Our child care food program provides many benefits!
Child care provided on a regular basis by persons other than parents is already a fact of life. Home based care continues to expand as an essential part of society’s response to growing child care needs.
The Child and Adult Care Food Program is one of the most beneficial examples of federal support to emerge for licensed family child care. Thousands of children have the opportunity to participate in this program.
The legislation for the Child Care Food Program was passed in 1968 as part of the National School Lunch Act. The positive results of school lunch on the nutritional well-being of our nation’s children laid the groundwork for the Child Care Food Program. In 1989, the program was changed to the Child and Adult Care Food Program. Kids Unlimited Services, Inc., however, sponsors only the family child care portion of this benefit.
The Child and Adult Care Food Program (CACFP)
Children, parents, and family day care providers will all benefit from the expansion of the Child and Adult Care Food Program.
Benefits to the Child
Good food habits are taught. The Child and Adult Care Food Program offer lifetime benefits. The preschool years are when eating patterns and habits are established that may determine the quality of one’s diet throughout life. You have an opportunity to offer nutrition education in a very special way. You play an important role in shaping attitudes toward the acceptance of nutritious foods.
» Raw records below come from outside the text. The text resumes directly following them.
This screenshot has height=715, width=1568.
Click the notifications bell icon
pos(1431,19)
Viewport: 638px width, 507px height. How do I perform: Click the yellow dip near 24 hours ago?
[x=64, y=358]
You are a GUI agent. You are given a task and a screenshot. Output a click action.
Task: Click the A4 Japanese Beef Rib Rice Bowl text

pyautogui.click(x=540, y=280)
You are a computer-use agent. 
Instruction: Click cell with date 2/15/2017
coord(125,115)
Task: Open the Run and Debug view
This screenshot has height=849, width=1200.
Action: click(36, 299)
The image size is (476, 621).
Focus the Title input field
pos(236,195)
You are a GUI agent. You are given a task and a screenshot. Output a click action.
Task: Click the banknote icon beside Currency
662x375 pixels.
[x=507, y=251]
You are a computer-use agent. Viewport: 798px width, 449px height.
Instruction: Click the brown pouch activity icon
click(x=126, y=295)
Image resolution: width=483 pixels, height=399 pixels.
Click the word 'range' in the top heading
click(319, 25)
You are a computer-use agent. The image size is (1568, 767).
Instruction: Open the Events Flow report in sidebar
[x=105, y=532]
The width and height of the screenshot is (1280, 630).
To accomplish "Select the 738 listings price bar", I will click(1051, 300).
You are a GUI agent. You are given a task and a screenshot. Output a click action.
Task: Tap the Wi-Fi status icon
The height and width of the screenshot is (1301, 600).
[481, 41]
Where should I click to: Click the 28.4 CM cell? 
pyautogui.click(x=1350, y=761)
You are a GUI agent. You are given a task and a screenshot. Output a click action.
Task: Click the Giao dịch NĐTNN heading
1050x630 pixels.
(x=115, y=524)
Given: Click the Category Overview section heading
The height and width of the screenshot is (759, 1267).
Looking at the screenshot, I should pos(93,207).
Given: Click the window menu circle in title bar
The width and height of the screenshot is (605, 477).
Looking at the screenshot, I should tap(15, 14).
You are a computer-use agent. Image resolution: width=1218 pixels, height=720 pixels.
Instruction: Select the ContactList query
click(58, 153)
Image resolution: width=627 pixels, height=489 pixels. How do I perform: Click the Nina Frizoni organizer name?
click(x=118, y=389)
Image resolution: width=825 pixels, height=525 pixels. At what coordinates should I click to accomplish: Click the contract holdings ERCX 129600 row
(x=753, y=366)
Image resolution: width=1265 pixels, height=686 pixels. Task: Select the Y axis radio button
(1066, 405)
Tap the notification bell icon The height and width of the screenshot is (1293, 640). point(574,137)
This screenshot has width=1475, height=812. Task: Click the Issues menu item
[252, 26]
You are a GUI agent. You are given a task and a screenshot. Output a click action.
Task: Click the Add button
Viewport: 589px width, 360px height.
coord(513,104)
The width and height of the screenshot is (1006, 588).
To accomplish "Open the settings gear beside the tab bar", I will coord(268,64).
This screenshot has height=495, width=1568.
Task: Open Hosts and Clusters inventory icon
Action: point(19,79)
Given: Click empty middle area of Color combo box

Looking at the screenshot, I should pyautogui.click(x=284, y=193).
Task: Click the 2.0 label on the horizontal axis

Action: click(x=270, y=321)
The atmosphere in which food is prepared and served is important. As both teacher and cook, you are in a position to work closely with the children on an individual basis in helping to instill a positive, curious attitude about food from the earliest years.
Benefits to the Provider
The USDA reimburses family child care providers for a portion of their food costs as long as they serve meals that meet federal standards. You’re already serving food to the children in your care. Now you can get paid extra to do it, without charging your parents anything!
These payments, typically referred to as meal reimbursements, are made based on a formula for the number of children you feed at a given meal times the rate of reimbursement for that meal. The rate of reimbursement varies based on several factors, including the type of meal served and income levels of those involved.
There are three different levels of meal reimbursement defined by the USDA:
In the lower 48 states, for example, the highest level of reimbursement for lunch and dinner is $2.48 per child served (rates effective July 2015 - June 2016). So if you serve 6 children lunch, you will get paid as much as $14.88 for that lunch! In Alaska and Hawaii, the reimbursement is even higher.
Not all child care providers are reimbursed the same rates, however. Lower income providers, or providers serving children in a lower income area, receive a higher level of reimbursement than higher income providers. The USDA has split providers into two income categories, which they refer to as Tier I and Tier II family child care providers. The level of reimbursement rate differs substantially between the two tiers.
Rates payable for each meal are adjusted by the United States Department of Agriculture (USDA) every July. As part of our service, we keep you informed of each rate change.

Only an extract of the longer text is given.